According to a study recently published in Blood Advances, quality of life (QoL) suffers and physical and mental symptoms worsen in adults with hematologic malignancies receiving chimeric antigen receptor T-cell (CAR-T) therapy one week after the infusion, before improving six months later.
Among adults with hematologic malignancies, Patrick Connor Johnson, M.D., of Massachusetts General Hospital in Boston, and associates looked at QoL, psychological distress, and physical symptoms at baseline, one week, one month, three months, and six months after CAR-T infusion. 100 patients in total were enrolled from April 2019 to November 2021.
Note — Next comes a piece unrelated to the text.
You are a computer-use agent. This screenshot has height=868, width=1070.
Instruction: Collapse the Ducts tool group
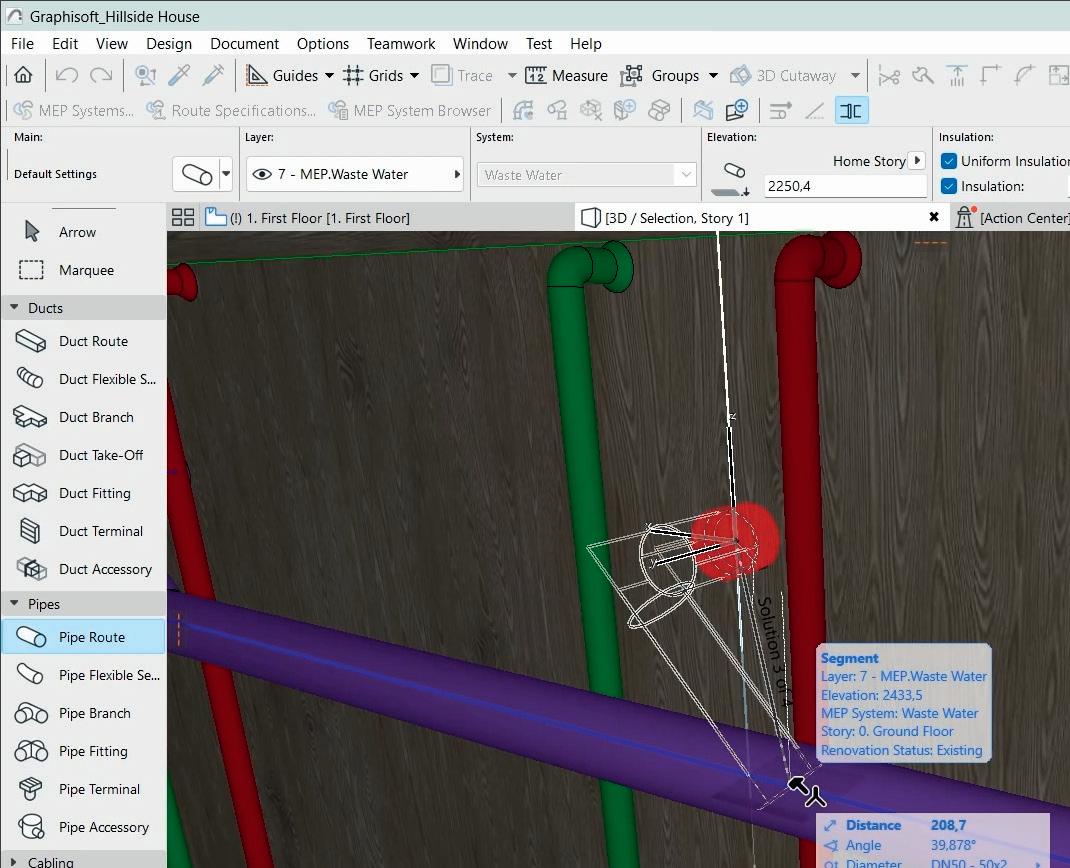[15, 308]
The researchers discovered that after receiving CAR-T therapy, there was a decrease in QoL and depressive symptoms after one week, followed by an improvement after six months. 18%, 22%, and 22% of patients, respectively, reported clinically significant depression, anxiety, and posttraumatic stress disorder symptoms at six months. At one week, 52% of patients reported having significant physical symptoms; this number fell to 28% at six months following CAR-T therapy. Poorer Eastern Cooperative Oncology Group performance, receipt of tocilizumab, and receipt of corticosteroids for cytokine release syndrome and/or immune effector cell-associated neurotoxicity syndrome were all associated in unadjusted models with a higher QoL trajectory.
“Here we show significant improvements in quality of life among patients with an array of blood cancer diagnoses, receiving a variety of CAR-T products,” Johnson said in a statement. “However, we also identify a distinct subset of patients who have persistent physical and psychological symptom burden, even at the six-month post-CAR-T time point.”